The study began when Cravatt and coworkers used activity-based protein profiling (ABPP), a chemical proteomics method that measures enzyme activity, to identify KIAA1363, a previously unknown enzyme that showed elevated activity in highly aggressive cancer cells. "A lot of times when such an associative relationship is found, that's the last you ever hear of the protein," Cravatt says, "because no one knows what to do next with an unannotated [functionally uncharacterized] protein. It's a very hard problem."
To overcome this problem, his group used a competitive-binding version of ABPP to discover a small molecule that inhibits KIAA1363 potently and selectively in cells. They used that inhibitor to turn off the enzyme in cells and employed liquid chromatography/mass spectrometry to screen for corresponding changes in cell metabolite levels. The concentrations of a series of monoalkylglycerol ethers (MAGEs) went down about fivefold when KIAA1363 was inhibited. Further cellular experiments confirmed 2-acetyl MAGEs as the enzyme's substrates, other MAGEs as its products, and ether lipid metabolism as its functional role.

(Collected data)

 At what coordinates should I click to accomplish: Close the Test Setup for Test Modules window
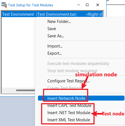pos(98,5)
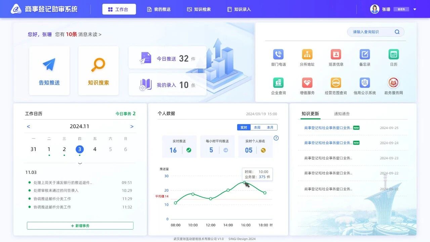The image size is (430, 242).
Task: Switch data range to 本月
Action: point(270,127)
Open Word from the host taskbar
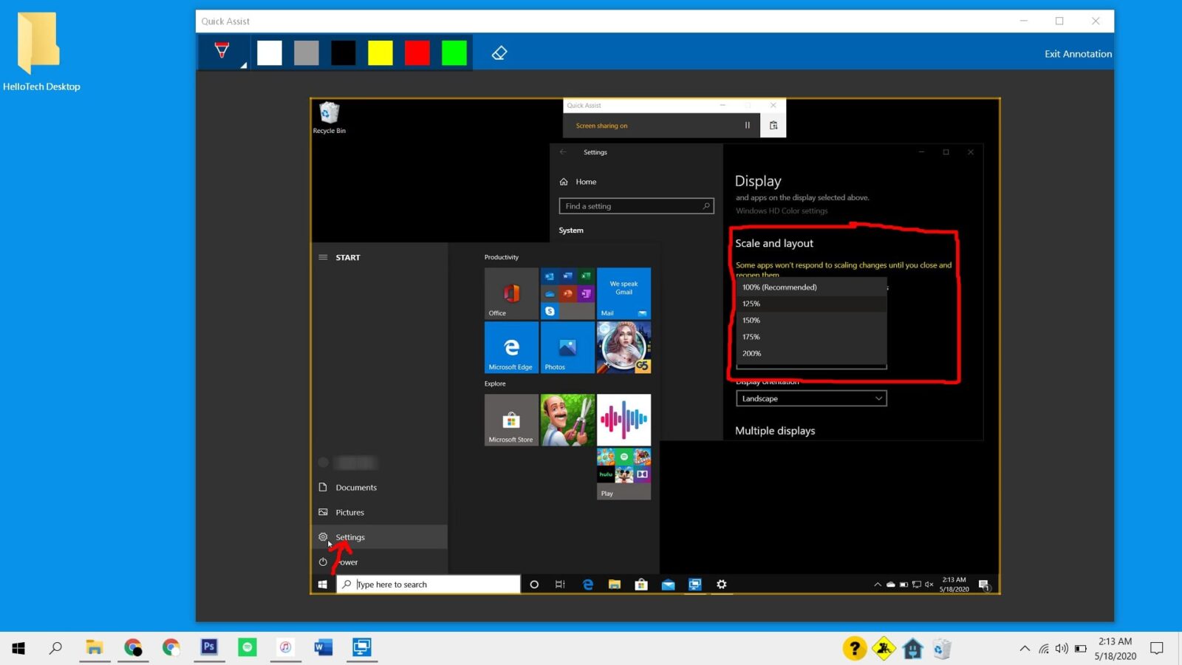 tap(323, 647)
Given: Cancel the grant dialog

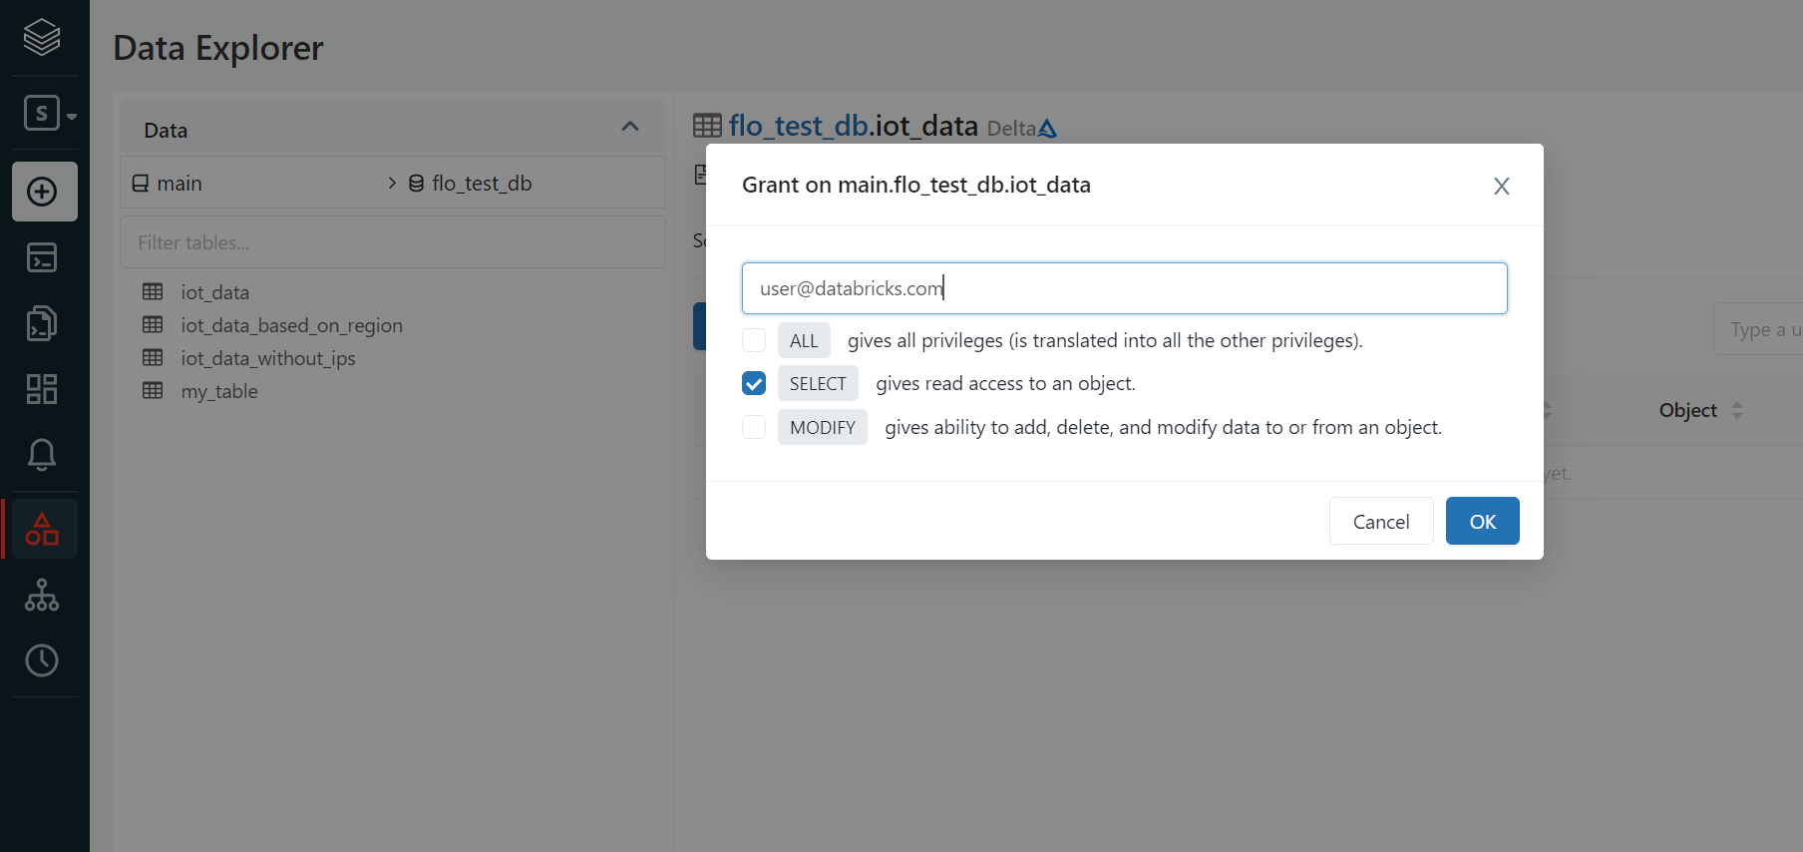Looking at the screenshot, I should [1380, 522].
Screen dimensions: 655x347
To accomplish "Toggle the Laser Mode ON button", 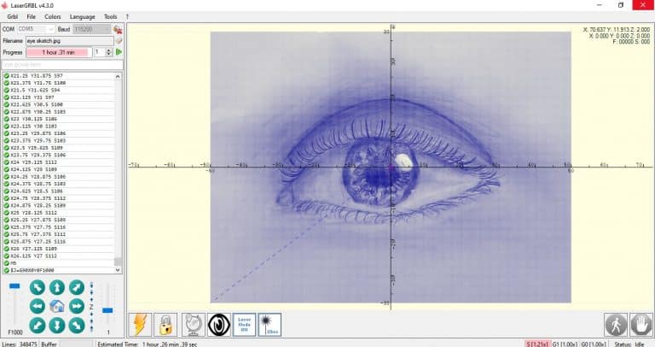I will (x=244, y=325).
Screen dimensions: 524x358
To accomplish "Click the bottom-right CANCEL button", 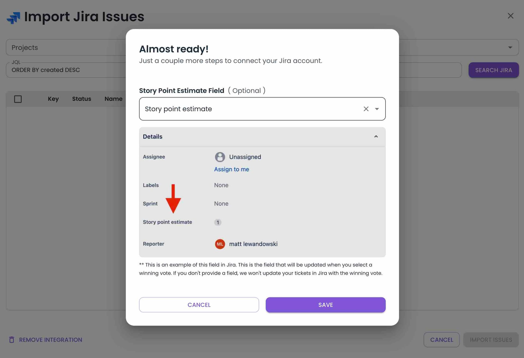I will coord(441,339).
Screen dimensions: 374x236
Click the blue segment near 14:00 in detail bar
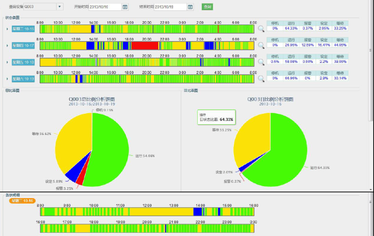coord(197,211)
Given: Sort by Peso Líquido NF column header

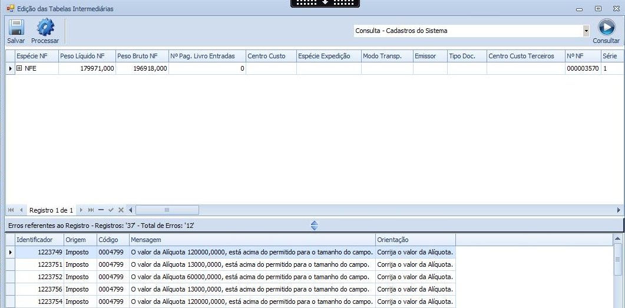Looking at the screenshot, I should tap(86, 56).
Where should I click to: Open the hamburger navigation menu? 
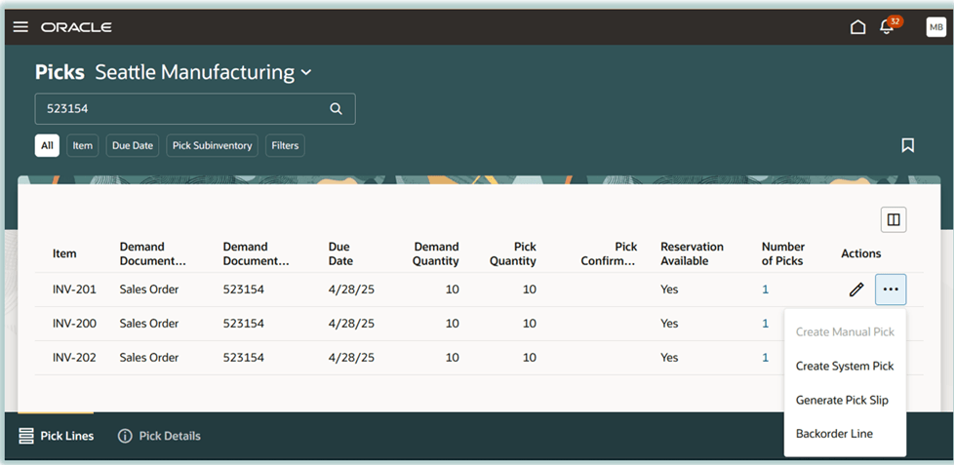click(20, 26)
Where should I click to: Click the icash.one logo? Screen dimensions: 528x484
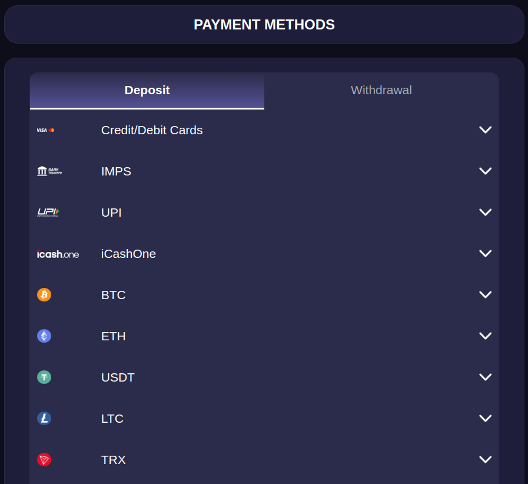pyautogui.click(x=58, y=254)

* [WORK ITEM]: Extend the passage on the KIAA1363 enzyme study, picking up after its last sentence.

* [ANSWER TO THE EXERCISE]:
Cravatt and coworkers "show that ABPP studies can lead to the development of a potent and selective inhibitor for an enzyme with an unknown function, normally a nearly impossible task," write Ariel G. Herman and Brent R. Stockwell of Columbia University in a commentary. The technique "should allow for annotation of large numbers of enzymes with currently unknown functions," they predict.
This type of approach provides "a fairly systematic strategy for placing enzymes on metabolic pathways in cells and discovering the roles of those pathways in human disease," Cravatt says.